Exercise objective:
Could you write the entries out again, exactly as they appear?

[Opening Records provided section]

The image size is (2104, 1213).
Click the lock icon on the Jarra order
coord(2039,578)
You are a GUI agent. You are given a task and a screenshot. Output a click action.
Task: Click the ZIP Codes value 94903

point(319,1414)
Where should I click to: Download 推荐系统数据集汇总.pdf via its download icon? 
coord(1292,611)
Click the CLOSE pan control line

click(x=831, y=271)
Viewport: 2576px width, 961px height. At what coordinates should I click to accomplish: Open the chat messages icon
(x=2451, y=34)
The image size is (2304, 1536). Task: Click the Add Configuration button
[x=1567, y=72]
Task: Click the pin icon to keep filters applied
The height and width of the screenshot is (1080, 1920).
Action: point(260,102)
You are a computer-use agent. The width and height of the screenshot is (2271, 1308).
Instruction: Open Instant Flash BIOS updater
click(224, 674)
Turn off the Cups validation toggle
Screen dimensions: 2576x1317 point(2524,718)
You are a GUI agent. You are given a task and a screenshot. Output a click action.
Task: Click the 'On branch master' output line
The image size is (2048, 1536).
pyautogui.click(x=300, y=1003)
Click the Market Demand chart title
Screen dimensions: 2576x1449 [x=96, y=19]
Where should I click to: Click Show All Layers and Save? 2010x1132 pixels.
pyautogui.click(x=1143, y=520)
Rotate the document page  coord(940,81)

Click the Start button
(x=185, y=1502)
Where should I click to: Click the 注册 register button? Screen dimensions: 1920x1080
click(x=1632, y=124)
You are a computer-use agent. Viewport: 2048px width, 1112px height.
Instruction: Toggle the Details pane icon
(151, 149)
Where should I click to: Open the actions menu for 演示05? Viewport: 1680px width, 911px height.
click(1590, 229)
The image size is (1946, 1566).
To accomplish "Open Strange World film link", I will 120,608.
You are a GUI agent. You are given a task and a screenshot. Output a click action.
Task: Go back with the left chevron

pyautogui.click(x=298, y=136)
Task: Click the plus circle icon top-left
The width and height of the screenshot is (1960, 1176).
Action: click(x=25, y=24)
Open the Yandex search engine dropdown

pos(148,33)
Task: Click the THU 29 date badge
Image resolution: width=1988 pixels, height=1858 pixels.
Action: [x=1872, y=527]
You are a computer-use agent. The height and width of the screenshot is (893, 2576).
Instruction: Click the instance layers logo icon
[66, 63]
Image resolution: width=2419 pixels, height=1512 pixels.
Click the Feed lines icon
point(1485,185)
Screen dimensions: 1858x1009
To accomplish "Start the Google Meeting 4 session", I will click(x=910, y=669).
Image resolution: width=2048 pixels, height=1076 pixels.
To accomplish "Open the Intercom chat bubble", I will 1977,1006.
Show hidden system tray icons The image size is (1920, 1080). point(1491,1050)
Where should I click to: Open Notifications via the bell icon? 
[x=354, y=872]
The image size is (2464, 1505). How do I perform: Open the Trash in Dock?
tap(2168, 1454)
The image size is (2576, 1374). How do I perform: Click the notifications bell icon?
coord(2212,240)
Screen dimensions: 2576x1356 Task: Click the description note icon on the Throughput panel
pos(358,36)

[Closing Records provided section]

Solution for this problem:
The image size is (2104, 1213).
Click the lock icon on the Jarra order
coord(2039,578)
You are a GUI agent. You are given a task and a screenshot. Output a click action.
Task: Click the ZIP Codes value 94903

point(319,1414)
Where should I click to: Download 推荐系统数据集汇总.pdf via its download icon? 
coord(1292,611)
Click the CLOSE pan control line

click(x=831, y=271)
Viewport: 2576px width, 961px height. At what coordinates should I click to accomplish: Open the chat messages icon
(x=2451, y=34)
The image size is (2304, 1536). Task: Click the Add Configuration button
[x=1567, y=72]
Task: Click the pin icon to keep filters applied
The height and width of the screenshot is (1080, 1920).
Action: point(260,102)
You are a computer-use agent. The width and height of the screenshot is (2271, 1308).
Instruction: Open Instant Flash BIOS updater
click(224, 674)
Turn off the Cups validation toggle
Screen dimensions: 2576x1317 point(2524,718)
You are a GUI agent. You are given a task and a screenshot. Output a click action.
Task: Click the 'On branch master' output line
The image size is (2048, 1536).
pyautogui.click(x=300, y=1003)
Click the Market Demand chart title
Screen dimensions: 2576x1449 [x=96, y=19]
Where should I click to: Click Show All Layers and Save? 2010x1132 pixels.
pyautogui.click(x=1143, y=520)
Rotate the document page  coord(940,81)

Click the Start button
(x=185, y=1502)
Where should I click to: Click the 注册 register button? Screen dimensions: 1920x1080
click(x=1632, y=124)
You are a computer-use agent. Viewport: 2048px width, 1112px height.
Instruction: Toggle the Details pane icon
(151, 149)
Where should I click to: Open the actions menu for 演示05? Viewport: 1680px width, 911px height.
click(1590, 229)
The image size is (1946, 1566).
To accomplish "Open Strange World film link", I will 120,608.
You are a GUI agent. You are given a task and a screenshot. Output a click action.
Task: Go back with the left chevron

pyautogui.click(x=298, y=136)
Task: Click the plus circle icon top-left
The width and height of the screenshot is (1960, 1176).
Action: click(x=25, y=24)
Open the Yandex search engine dropdown

pos(148,33)
Task: Click the THU 29 date badge
Image resolution: width=1988 pixels, height=1858 pixels.
Action: [x=1872, y=527]
You are a computer-use agent. The height and width of the screenshot is (893, 2576).
Instruction: Click the instance layers logo icon
[66, 63]
Image resolution: width=2419 pixels, height=1512 pixels.
Click the Feed lines icon
point(1485,185)
Screen dimensions: 1858x1009
To accomplish "Start the Google Meeting 4 session", I will click(x=910, y=669).
Image resolution: width=2048 pixels, height=1076 pixels.
To accomplish "Open the Intercom chat bubble", I will 1977,1006.
Show hidden system tray icons The image size is (1920, 1080). point(1491,1050)
Where should I click to: Open Notifications via the bell icon? 
[x=354, y=872]
The image size is (2464, 1505). How do I perform: Open the Trash in Dock?
tap(2168, 1454)
The image size is (2576, 1374). How do I perform: Click the notifications bell icon?
coord(2212,240)
Screen dimensions: 2576x1356 Task: Click the description note icon on the Throughput panel
pos(358,36)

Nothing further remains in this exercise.